But still. The Arvo Pärt arrangement was quite overwhelming to my theme. Or themes.

I am writing Classical Music. By Classical Music, I do not mean Arvo Pärt, I do not mean Pierre Boulez, I do not mean Stravinski. I do mean Tchaikowski, Mozart, Haydn. Add Verdi and Ravel and - limit cases - Wagner and Beethoven. I call that Classical Music. And that along with erlier things, such as Bach or such as "Sumer is icumen in" is basically what I try to write.

But you might have heard that Mozart transcended the Viennese Classical Sonata form.

The form with two and two only themes, as defined by Reicha and Czerny was not there for him to transcend.

The form as defined by Riepl - he did not call it "sonata form" but simply "sonata" - was there. It included an exposition in two tonalities. And where he went outside Riepl, it was in the direction of Koch. Riepl had written the last part of his work by 1763. Koch wrote in 1790's, resuming the changes made by Mozart.

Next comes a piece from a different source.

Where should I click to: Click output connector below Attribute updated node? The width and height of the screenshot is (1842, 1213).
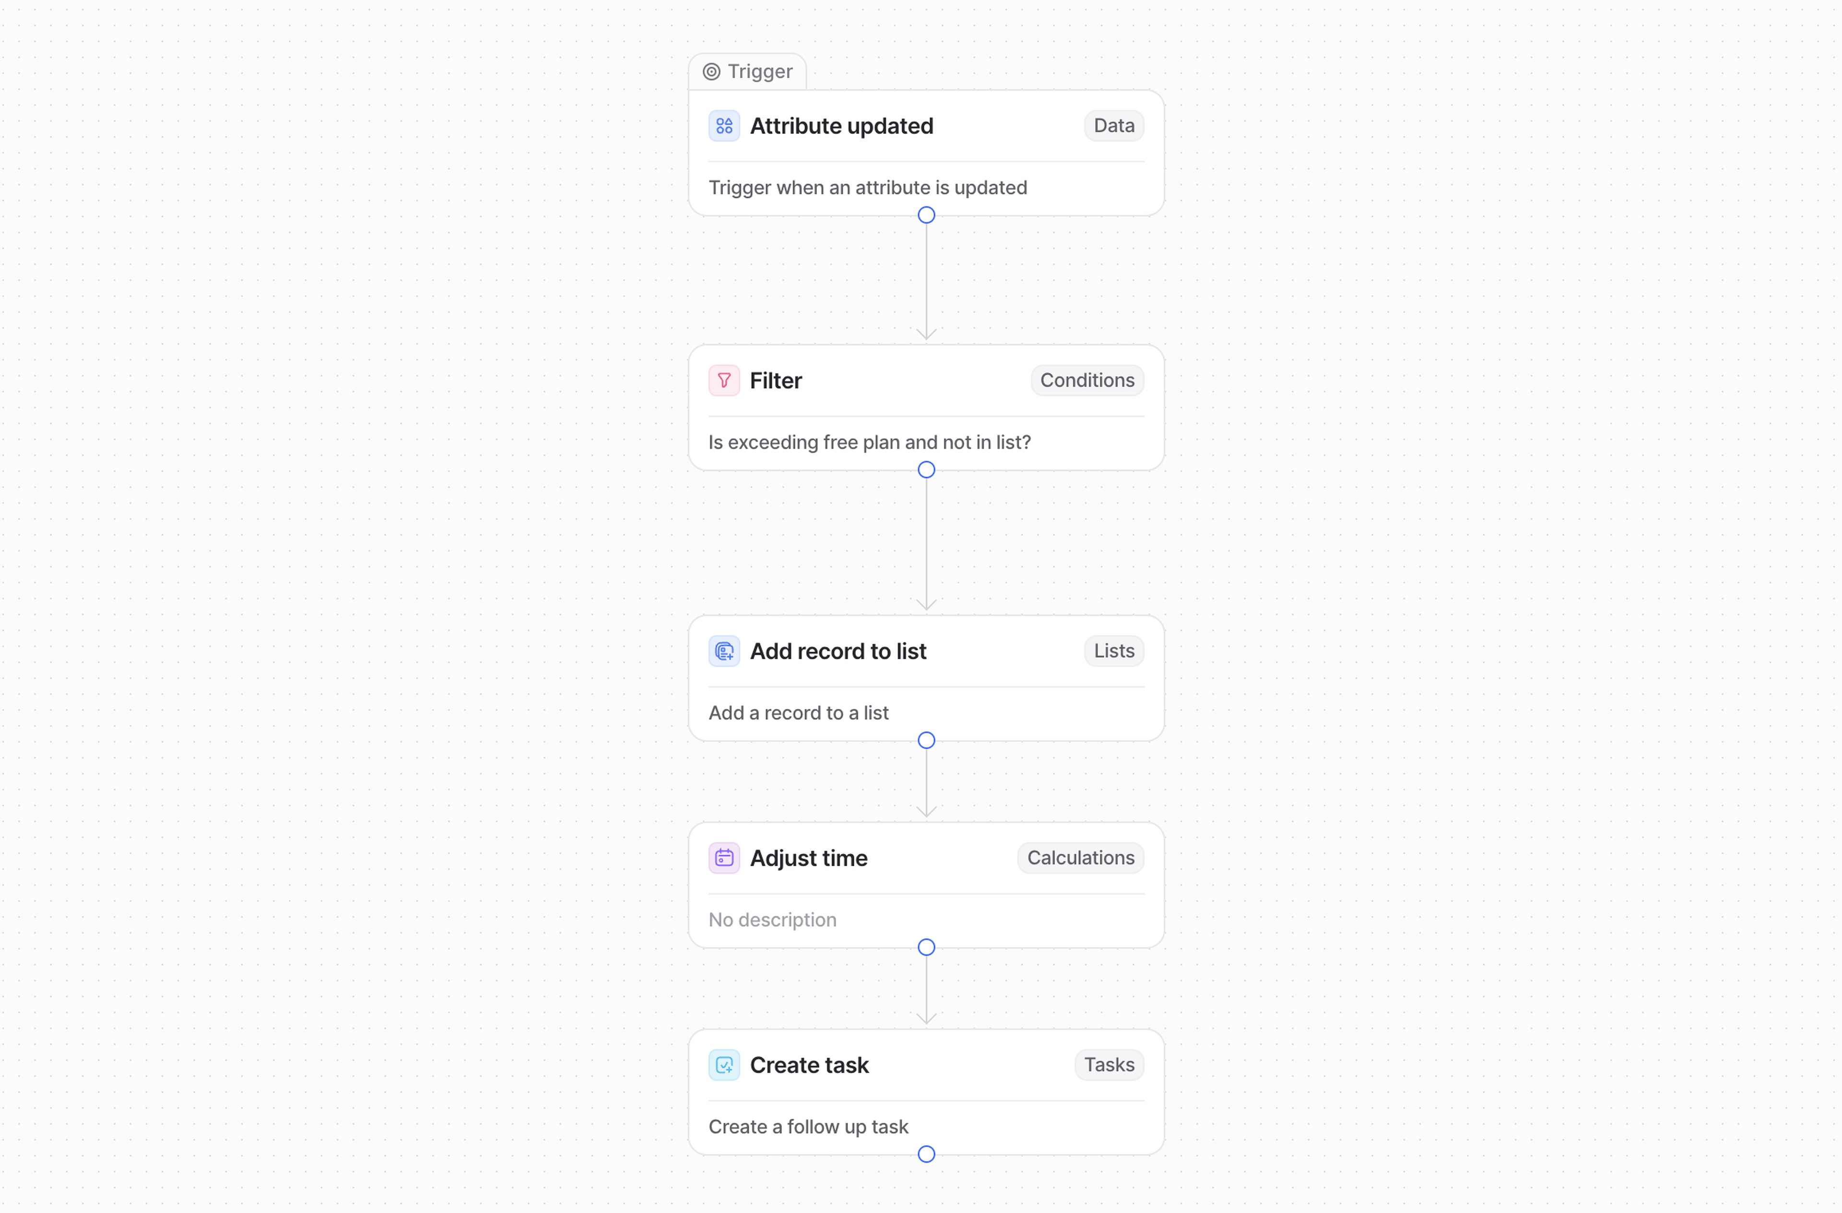click(926, 215)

The Grundabsatz with the phrase now referred to as the first theme could, in Mozart, have the form of a short Quintabsatz followed by a short Kadenz. I e the Rondo theme. Translations of termini technici follow:

Grundabsatz=Perfect Cadence with lessened finality.
Quintabsatz=Half Cadence.
Kadenz=Perfect Cadence with full or heightened finality.
Each word also stands for phrase leading up to such from previous of such or from beginning.


Mozart also changed - and Koch recorded the change - the order between the tonalities. Any work in C major, the tonality preference was, in Riepl:

C, G, Am, Em, F, Dm


But in Mozart and in the theoretican Koch following him:

C, G, Am, F, Dm, Em


Before Riepl, in the time of Bach and Händel, the first three had been C, G, Em in any major piece and Am, Em, C in any minor piece.

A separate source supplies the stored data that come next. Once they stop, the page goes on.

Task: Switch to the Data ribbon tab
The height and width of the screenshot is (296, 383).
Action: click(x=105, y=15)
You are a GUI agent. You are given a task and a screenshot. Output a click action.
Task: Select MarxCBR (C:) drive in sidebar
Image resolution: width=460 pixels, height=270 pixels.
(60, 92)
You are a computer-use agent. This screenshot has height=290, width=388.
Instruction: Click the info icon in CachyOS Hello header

Riepl defined the preferences in minor as being rather Am, C, Em - and Mozart and Koch follow that series.

Riepl also defined the sequence of constituent tonalities in the development section ("first half of the second reprise"):

G, C, Am
or G, Am
or C, Am
or Am throughout.


Not all of the Viennese Classics follow that. There are people who involve Dm not just as a passing and sequential tonality - towards G or C - but as a constituent one. There are people who in A minor movements ended the development section in G.

Now, Wolfgang Budday (a Musicologist Professor at University of Hamburg, retired but alive last time I checked) analysed heaps and heaps of piano sonatas. Haydn and Mozart but also close contemporaries Neefe, Wagenseil, Galuppi, Steffan. Beethoven is already another style. But, looking at development sections, it was invariably the canonic tonality sequences as defined by Riepl that Mozart and Haydn used.

I am not saying this as backing Neefe, Wagenseil and Galuppi against Mozart and Haydn. I am not trying to be wiser than the millions who have never heard of Neefe, Wagenseil and Galuppi but who love Eine Kleine Nachtmusik (and yes, it follows Riepl!). I am saying that the ones who tried to transcend Riepl were not the great composers. At least not to most of us.

Hans-Georg Lundahl
Georges Pompidou Library
10-II-2012 - Blessed Arnaud

1 comment:

Hans Georg Lundahl said...

Seems he misread the score and therefore misunderstood the style.

Has been cleared between us, looking forward to next mp3.